John of Luxembourg (died 22 June 1476) was Count of Marle and Count of Soissons between 1462 and 1476, Lord of Dunkirk, Gravelines and Bourbourg.

John was the eldest son of Louis de Luxembourg, Count of Saint-Pol and Jeanne de Bar, Countess of Marle and Soissons. He became Count of Marle and Soissons, following the death of his mother in 1462. In 1473, John became a member in the Order of the Golden Fleece.

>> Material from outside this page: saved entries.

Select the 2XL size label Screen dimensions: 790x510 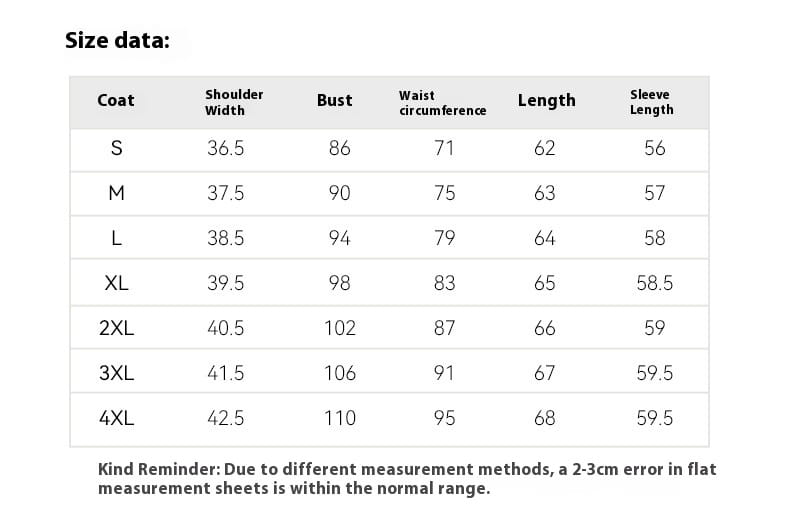point(116,328)
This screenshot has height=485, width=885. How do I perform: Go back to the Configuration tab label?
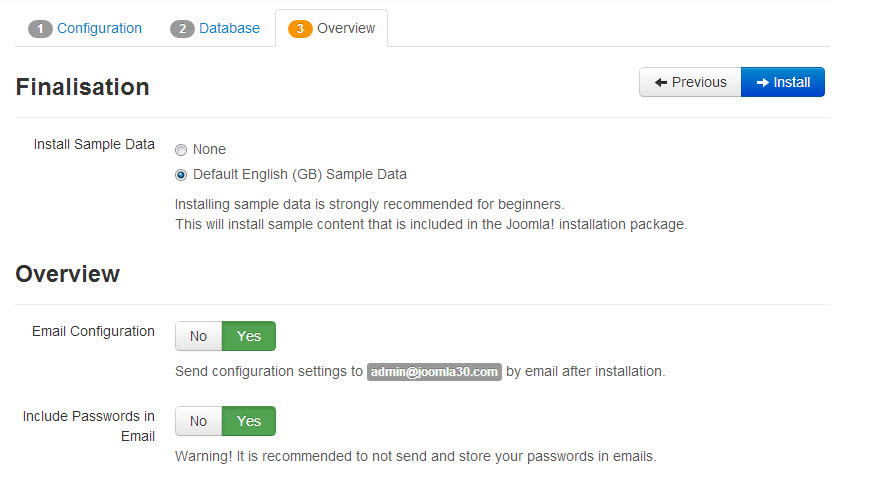[99, 28]
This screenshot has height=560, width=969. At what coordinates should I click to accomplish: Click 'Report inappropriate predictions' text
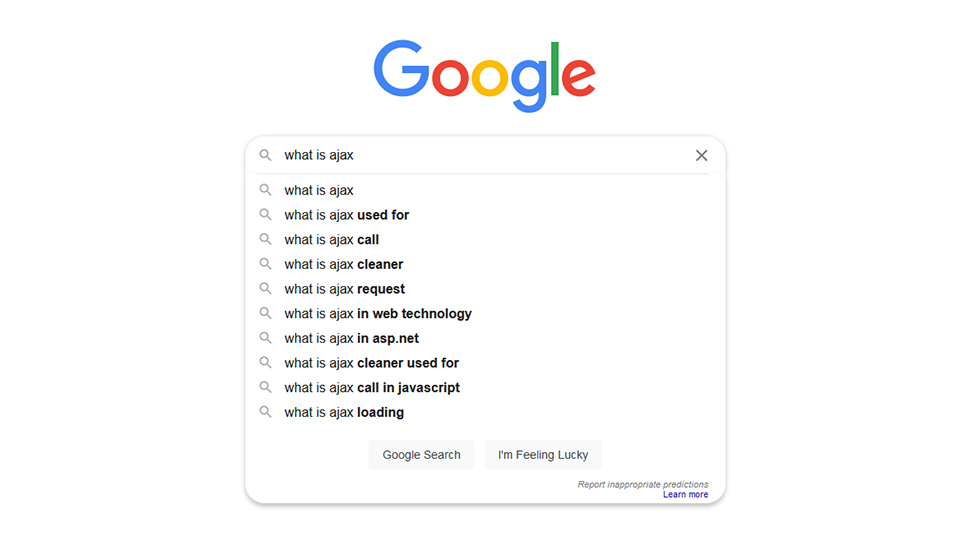click(643, 485)
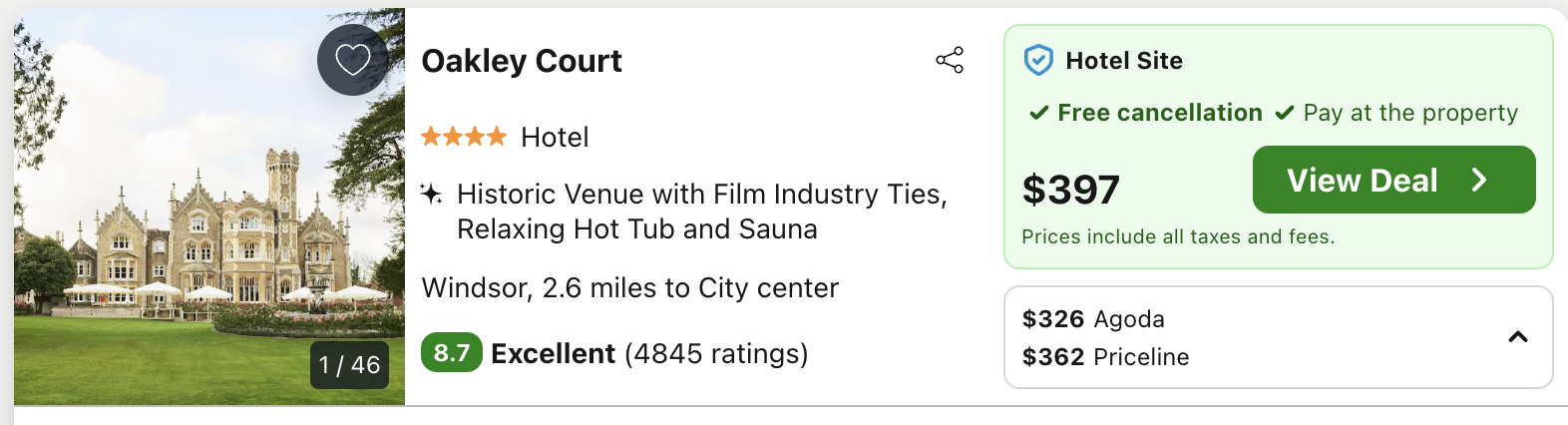Save Oakley Court with the heart icon
This screenshot has height=425, width=1568.
[353, 60]
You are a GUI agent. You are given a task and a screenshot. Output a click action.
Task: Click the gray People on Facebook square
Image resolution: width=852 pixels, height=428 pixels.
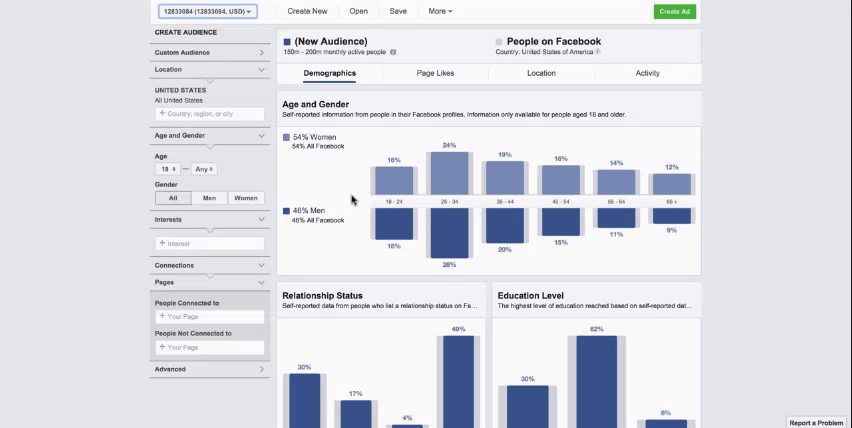click(x=499, y=42)
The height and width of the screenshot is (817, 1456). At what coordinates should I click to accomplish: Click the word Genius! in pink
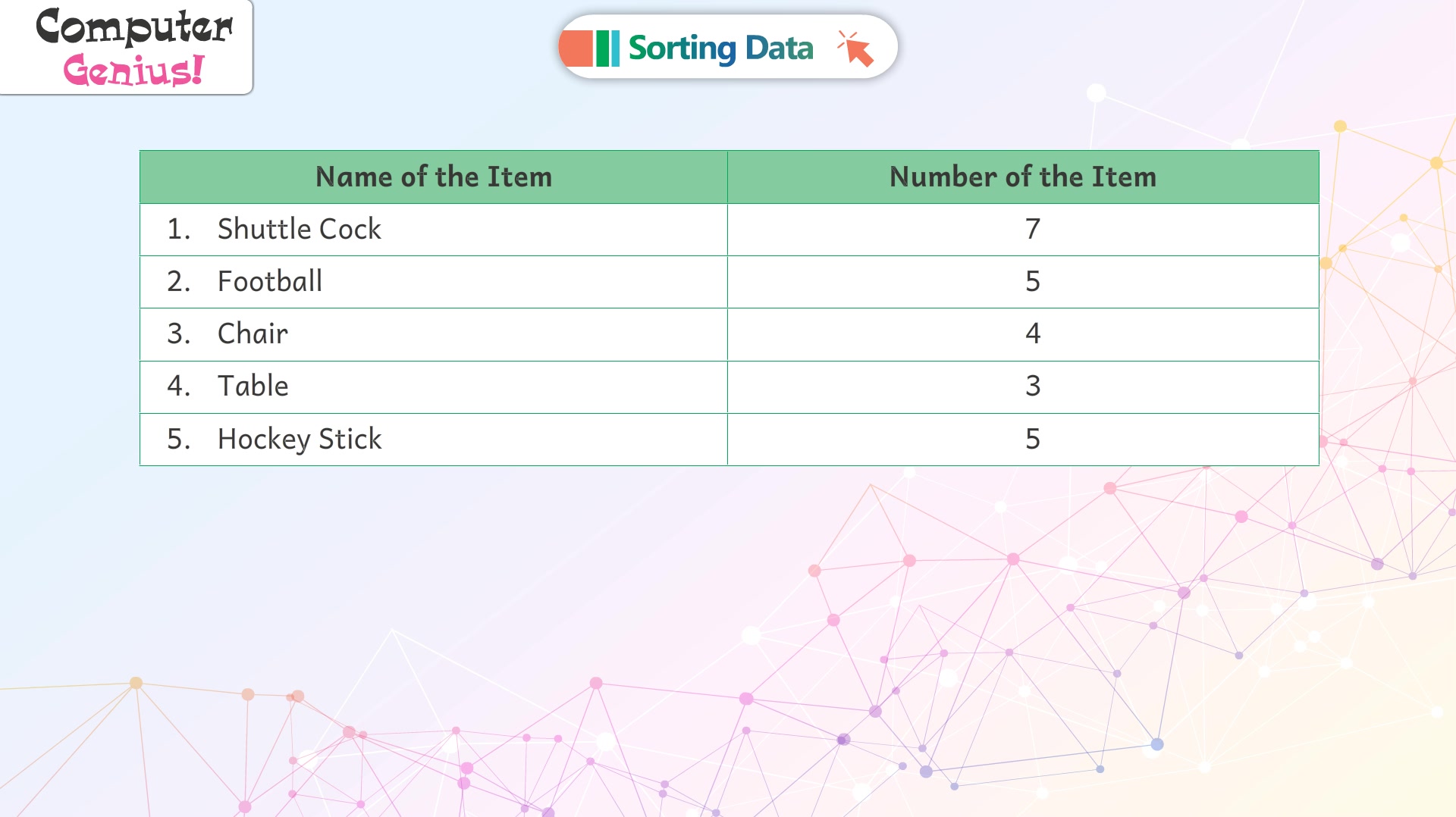click(133, 70)
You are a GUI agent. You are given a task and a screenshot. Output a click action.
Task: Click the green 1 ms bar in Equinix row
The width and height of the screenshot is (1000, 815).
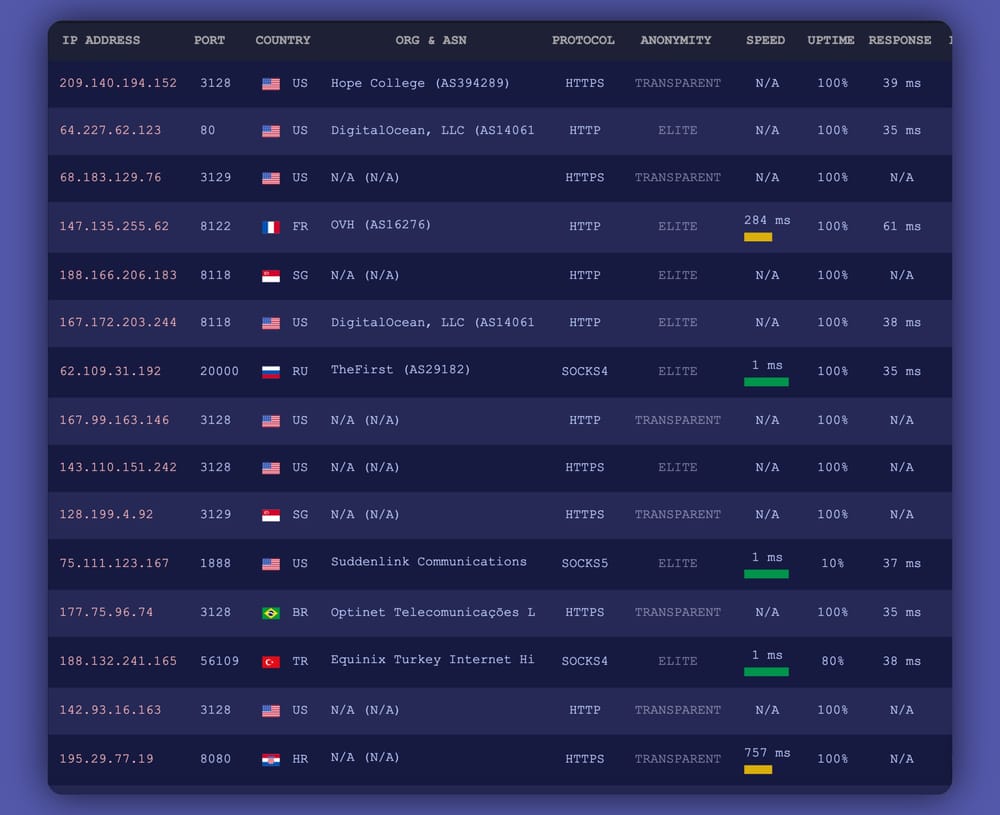(766, 672)
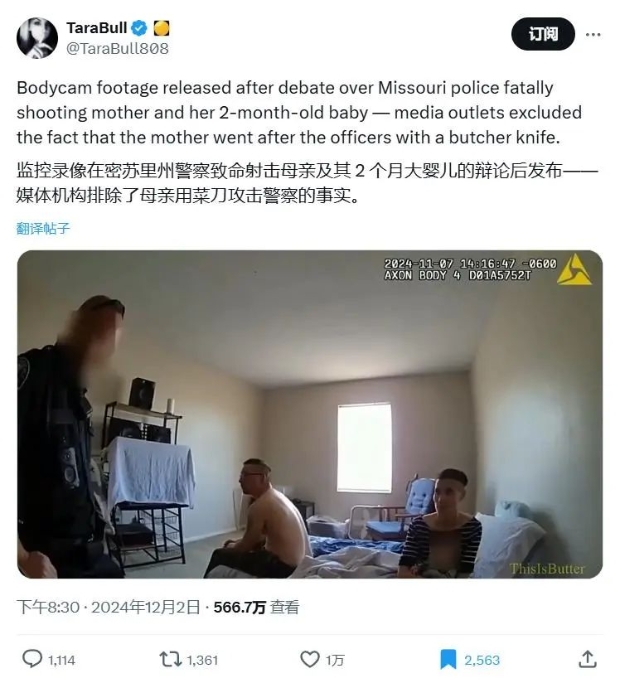Click the 翻译帖子 translate post link
Viewport: 620px width, 683px height.
click(43, 228)
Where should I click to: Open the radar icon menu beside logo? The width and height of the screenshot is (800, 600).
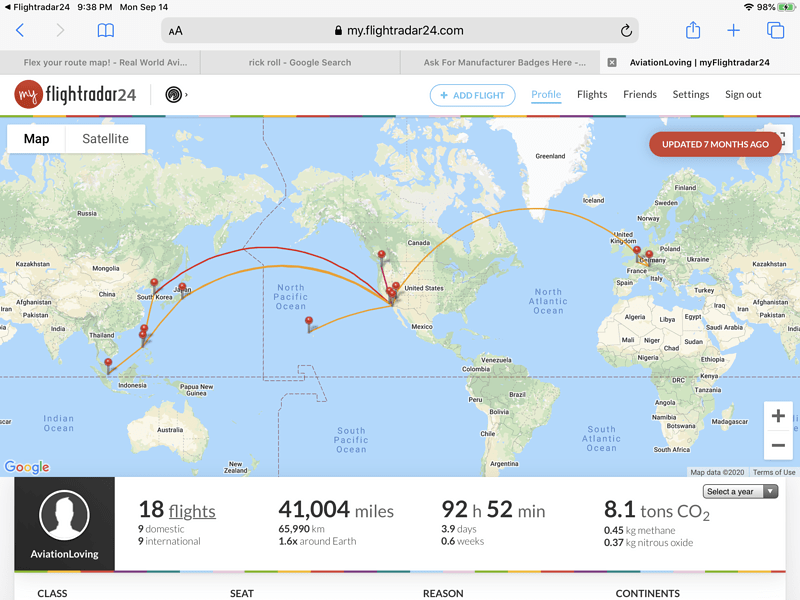pos(176,95)
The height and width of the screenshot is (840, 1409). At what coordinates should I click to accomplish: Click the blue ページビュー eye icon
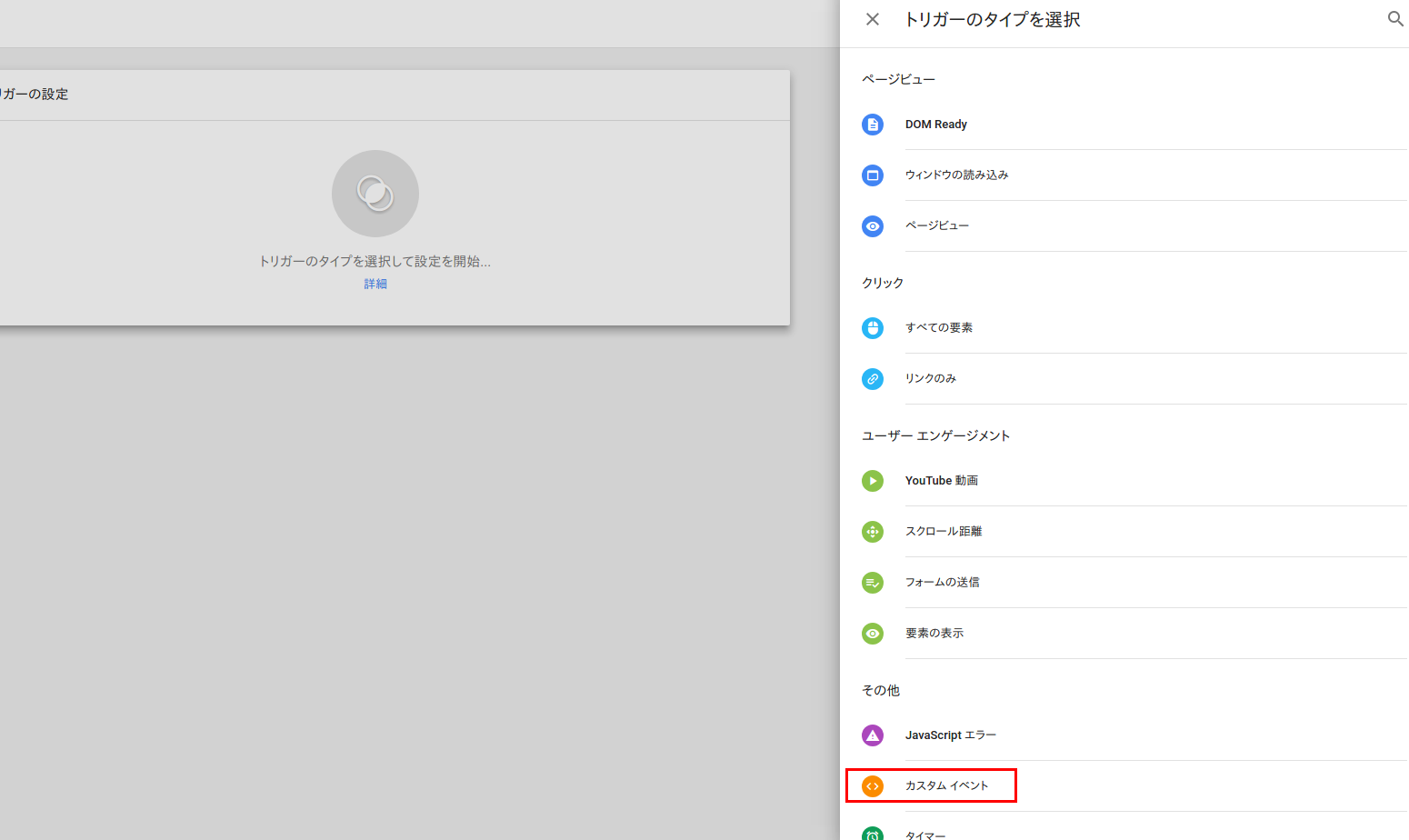point(873,226)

He was unable to inherit his father's lands, since his father was beheaded for treason in 1475 and his lands confiscated.

John was killed at the Battle of Morat, 22 June 1476. He never married and his lands went to his younger brother Peter.

==Sources==
- de Schryver, Antoine (2008). "The Prayer Book of Charles the Bold: A Study of a Flemish Masterpiece from the Burgundian Court"
- Wijsman, Hanno (2010). "Luxury Bound: Illustrated Manuscript Production and Noble and Princely Book Ownership in the Burgundian Netherlands (1400-1550)"
- Raphael de Smedt (Ed.) : Les chevaliers de l’ordre de la Toison d’or au XVe siècle. Notices bio-bibliographiques. (Kieler Werkstücke, D 3) Verlag Peter Lang, Frankfurt 2000, ISBN 3-631-36017-7, p. 176f.